Four-Time Tour Winner Kowalczyk Withdraws, Protests ‘Unfair Changes’

Seth AdamsDecember 28, 201315
Justyna Kowalczyk (POL) powers to the top of the Alpe Cermis and her fourth Tour de Ski victory. (Photo: Fimme2013)
Poland’s Justyna Kowalczyk powers to the top of the Alpe Cermis in Val di Fiemme, Italy, for her fourth Tour de Ski victory last season. (Photo: Fimme2013)

The Tour de Ski’s four-time defending champion Justyna Kowalczyk was conspicuously absent on Saturday from this season’s Tour opener, the women’s 3-kilometer freestyle prologue in Oberhof, Germany.

On her official Facebook page, Kowalczyk, a four-time Olympic medalist from Poland, announced, according to a translation: “URGENT. I’m very sorry, but in this situation I can not occur in Tour de Ski :(”

A Tour favorite, Kowalczyk’s withdrawal completely shakes up expectations for the seven-stage series as well as the overall World Cup standings. She withdrew to protest changes Tour officials made to the race format due to persistently warm and rainy conditions. A relatively flat 1.5 k loop was prepared for the races using snow trucked in from surrounding areas and stored indoors, away from the rain and balmy winds.

Kowalczyk at the Finish
Kowalczyk after winning the final climb and 2011/2012 Tour de Ski.

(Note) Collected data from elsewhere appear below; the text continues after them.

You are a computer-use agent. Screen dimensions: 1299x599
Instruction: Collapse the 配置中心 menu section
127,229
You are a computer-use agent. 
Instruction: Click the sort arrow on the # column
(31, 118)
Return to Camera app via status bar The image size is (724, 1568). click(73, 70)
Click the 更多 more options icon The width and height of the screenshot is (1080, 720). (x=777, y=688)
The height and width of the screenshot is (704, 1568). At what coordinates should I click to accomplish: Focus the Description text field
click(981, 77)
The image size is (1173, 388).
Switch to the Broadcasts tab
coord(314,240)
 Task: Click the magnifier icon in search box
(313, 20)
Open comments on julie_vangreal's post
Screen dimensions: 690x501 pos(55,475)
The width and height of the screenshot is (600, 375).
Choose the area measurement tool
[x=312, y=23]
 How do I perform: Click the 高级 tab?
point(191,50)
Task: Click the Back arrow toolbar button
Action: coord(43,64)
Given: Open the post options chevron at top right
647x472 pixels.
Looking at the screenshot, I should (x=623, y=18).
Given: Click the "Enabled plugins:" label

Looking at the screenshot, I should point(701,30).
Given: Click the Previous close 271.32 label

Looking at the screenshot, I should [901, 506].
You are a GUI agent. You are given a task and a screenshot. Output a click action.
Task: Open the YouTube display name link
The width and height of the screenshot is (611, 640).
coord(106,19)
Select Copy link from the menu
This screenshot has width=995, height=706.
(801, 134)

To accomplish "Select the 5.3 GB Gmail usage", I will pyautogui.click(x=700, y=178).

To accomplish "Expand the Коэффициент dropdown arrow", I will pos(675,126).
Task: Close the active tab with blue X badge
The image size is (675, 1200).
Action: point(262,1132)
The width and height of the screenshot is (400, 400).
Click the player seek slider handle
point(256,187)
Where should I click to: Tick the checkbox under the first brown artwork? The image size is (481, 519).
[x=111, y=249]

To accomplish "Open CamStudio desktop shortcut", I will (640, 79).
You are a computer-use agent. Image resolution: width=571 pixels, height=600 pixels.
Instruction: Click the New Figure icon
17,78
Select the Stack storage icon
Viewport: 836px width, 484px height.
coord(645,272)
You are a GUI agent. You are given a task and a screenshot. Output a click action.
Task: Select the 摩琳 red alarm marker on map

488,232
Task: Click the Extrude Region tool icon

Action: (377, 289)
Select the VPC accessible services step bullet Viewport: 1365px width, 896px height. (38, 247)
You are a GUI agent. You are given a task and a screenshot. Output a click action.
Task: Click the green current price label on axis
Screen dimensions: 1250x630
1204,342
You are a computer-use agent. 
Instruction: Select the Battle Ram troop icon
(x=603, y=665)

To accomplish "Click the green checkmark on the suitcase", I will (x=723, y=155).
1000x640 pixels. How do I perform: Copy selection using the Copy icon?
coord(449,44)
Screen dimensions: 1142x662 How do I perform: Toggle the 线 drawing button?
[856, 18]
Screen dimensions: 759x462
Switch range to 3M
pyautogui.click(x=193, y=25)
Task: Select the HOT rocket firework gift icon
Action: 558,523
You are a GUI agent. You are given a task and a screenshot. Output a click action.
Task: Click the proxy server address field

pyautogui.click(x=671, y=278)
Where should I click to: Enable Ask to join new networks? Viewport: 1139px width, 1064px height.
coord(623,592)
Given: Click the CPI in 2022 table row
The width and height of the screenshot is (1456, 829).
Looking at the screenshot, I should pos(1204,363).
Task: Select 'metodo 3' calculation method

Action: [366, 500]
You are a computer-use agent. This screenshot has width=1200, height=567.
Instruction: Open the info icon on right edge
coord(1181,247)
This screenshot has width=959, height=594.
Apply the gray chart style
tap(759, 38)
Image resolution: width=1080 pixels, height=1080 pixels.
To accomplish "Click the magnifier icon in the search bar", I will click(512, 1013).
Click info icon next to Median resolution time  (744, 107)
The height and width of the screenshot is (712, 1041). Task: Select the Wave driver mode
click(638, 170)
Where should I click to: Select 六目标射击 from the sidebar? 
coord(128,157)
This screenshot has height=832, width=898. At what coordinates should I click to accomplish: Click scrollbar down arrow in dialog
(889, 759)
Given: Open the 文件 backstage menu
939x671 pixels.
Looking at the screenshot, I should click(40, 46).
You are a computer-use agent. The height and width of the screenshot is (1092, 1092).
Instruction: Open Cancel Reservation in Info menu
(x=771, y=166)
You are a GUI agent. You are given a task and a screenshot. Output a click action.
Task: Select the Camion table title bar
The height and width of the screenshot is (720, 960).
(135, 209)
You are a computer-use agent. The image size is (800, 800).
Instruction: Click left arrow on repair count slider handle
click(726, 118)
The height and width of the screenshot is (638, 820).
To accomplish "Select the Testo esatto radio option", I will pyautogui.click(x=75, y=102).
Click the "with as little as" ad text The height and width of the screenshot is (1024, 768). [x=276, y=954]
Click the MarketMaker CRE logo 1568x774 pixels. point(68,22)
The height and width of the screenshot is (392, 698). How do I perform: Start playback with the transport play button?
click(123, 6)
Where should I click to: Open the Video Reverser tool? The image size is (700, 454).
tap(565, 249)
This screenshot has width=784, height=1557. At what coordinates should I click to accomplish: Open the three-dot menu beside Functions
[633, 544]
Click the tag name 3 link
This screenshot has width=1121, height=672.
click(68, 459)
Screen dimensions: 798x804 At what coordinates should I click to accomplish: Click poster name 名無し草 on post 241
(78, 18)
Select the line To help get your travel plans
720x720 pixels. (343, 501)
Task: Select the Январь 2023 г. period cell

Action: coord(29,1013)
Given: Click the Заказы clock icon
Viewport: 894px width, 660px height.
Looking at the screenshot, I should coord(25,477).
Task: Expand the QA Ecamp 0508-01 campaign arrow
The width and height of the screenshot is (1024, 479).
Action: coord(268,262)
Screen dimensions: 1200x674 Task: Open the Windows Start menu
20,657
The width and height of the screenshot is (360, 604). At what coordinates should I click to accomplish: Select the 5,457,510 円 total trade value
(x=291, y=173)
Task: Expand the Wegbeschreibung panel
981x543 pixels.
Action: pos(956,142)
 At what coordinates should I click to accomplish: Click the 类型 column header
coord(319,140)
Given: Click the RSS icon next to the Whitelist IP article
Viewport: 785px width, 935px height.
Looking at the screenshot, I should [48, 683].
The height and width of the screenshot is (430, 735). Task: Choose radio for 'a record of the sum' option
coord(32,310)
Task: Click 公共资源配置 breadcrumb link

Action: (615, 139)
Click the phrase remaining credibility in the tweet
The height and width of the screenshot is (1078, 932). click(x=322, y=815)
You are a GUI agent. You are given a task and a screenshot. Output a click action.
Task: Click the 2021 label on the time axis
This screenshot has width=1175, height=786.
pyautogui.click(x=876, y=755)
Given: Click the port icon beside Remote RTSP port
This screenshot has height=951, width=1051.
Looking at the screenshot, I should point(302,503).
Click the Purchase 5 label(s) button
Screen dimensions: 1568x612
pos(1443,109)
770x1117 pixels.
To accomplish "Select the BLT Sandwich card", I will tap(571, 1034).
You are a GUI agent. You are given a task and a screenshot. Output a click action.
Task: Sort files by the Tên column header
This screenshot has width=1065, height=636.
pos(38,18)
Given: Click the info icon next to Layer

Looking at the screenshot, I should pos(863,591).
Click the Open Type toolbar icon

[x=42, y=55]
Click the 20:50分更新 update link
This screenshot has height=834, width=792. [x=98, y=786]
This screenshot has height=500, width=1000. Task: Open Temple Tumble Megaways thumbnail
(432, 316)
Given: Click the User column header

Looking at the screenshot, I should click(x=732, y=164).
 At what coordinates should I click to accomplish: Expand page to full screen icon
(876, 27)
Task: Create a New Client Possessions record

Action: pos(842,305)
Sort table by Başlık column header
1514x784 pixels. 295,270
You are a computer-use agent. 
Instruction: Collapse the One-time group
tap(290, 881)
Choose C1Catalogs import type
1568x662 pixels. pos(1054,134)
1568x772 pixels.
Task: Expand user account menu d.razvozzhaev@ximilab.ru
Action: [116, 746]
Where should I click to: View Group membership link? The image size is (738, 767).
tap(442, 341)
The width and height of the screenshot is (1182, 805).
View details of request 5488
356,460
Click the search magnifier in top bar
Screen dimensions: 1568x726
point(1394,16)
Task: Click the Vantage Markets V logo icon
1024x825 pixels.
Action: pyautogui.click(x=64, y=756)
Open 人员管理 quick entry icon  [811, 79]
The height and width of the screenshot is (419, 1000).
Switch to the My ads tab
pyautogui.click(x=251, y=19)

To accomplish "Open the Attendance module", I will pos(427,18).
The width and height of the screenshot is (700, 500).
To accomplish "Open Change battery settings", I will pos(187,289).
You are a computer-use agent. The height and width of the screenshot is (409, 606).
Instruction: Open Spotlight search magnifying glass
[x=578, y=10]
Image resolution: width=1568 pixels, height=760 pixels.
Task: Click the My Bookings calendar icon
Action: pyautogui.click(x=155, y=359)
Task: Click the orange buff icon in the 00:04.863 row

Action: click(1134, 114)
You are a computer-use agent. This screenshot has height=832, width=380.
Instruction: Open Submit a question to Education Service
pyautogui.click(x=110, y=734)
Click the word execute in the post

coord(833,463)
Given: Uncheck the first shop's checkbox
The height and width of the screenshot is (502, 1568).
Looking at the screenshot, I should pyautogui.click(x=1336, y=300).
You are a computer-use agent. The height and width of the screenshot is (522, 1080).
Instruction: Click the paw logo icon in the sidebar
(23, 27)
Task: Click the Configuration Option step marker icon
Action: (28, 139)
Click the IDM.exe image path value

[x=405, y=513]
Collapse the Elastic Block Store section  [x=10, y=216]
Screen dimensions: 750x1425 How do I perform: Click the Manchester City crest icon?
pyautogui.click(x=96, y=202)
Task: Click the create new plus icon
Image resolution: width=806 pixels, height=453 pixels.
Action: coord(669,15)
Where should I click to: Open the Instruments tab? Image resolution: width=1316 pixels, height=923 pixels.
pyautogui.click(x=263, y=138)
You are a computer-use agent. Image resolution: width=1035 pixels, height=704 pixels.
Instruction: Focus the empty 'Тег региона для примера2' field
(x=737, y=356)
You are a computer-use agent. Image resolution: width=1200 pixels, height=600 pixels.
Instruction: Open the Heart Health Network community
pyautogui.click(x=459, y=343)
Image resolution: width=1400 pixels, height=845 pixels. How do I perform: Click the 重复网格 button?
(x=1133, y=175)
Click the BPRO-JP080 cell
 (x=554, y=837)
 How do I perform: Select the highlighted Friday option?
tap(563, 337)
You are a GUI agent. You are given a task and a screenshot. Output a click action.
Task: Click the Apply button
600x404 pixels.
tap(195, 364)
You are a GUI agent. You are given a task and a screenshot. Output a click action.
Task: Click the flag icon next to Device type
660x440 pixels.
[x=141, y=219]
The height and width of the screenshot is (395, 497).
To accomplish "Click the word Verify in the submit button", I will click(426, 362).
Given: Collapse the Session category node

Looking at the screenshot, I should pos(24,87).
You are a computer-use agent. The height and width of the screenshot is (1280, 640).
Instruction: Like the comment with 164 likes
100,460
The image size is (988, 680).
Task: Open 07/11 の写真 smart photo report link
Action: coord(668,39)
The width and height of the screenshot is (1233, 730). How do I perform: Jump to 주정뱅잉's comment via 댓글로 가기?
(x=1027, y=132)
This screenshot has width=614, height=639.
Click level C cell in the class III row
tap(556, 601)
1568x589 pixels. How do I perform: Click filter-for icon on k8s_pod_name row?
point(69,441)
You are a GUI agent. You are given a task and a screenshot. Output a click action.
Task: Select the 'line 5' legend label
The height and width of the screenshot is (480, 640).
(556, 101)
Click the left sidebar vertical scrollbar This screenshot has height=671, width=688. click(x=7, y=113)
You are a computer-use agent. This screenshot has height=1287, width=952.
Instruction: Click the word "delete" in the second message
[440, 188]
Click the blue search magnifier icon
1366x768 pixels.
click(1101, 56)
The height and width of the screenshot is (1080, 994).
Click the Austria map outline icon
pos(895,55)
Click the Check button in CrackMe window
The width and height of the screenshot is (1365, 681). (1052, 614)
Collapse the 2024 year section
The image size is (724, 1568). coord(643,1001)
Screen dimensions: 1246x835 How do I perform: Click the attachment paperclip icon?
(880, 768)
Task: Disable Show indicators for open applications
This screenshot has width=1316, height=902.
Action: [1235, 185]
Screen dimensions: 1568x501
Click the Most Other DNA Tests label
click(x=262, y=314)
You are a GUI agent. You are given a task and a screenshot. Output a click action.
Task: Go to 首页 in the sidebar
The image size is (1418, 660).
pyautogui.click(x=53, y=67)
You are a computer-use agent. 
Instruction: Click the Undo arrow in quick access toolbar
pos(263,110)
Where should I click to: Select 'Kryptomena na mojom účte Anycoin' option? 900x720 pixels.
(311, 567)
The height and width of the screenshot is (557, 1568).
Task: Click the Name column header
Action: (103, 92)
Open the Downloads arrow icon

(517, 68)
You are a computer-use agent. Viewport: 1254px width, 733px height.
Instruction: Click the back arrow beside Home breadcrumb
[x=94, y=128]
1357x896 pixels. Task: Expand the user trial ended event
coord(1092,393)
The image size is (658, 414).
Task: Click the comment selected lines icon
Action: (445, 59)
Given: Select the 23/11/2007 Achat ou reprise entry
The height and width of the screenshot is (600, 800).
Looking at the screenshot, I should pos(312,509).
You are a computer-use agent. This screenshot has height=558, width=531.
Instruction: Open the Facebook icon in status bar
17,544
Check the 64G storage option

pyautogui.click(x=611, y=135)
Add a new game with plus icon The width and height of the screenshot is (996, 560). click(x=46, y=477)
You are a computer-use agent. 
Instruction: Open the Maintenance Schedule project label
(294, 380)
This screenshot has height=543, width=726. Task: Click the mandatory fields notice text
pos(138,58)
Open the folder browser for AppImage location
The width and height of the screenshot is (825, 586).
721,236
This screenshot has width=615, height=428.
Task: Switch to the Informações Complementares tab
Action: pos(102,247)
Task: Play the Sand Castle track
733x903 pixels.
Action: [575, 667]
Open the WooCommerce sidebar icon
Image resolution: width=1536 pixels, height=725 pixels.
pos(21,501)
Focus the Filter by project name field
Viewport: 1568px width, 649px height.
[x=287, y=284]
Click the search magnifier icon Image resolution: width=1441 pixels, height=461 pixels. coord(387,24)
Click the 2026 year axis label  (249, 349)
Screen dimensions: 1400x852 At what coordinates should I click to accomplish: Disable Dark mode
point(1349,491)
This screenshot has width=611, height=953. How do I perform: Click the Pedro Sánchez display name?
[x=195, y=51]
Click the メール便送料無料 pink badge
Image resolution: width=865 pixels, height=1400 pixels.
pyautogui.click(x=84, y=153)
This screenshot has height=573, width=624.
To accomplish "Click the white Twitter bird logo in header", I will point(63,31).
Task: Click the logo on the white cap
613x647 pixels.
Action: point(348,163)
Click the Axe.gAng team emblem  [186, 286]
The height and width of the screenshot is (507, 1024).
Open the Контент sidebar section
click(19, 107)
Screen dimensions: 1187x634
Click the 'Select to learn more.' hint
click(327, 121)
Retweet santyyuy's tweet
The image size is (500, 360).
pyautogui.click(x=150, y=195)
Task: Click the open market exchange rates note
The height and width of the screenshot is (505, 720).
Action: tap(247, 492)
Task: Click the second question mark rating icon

As a result, officials shortened the course from 2.1 to 1.5 k and changed race formats to freestyle technique. Out of the seven races in the entire Tour, only two are classic. This is a significant disadvantage to Kowalaczyk, who excels in classic races. Notably, Sunday’s 9 k classic pursuit was switched to a 1.5 k freestyle sprint.

“Five freestyle races and mostly sprints, with only two classic races. To fight, you need a level playing field,” her coach Alexander Wierietielny said in an interview with Polish radio. “We all feel bad after this decision, but that the play is not fair. … We do not take part in the spectacle frame up. Everything was organized so as Justyna Kowalczyk had no chance to win the Tour de Ski.”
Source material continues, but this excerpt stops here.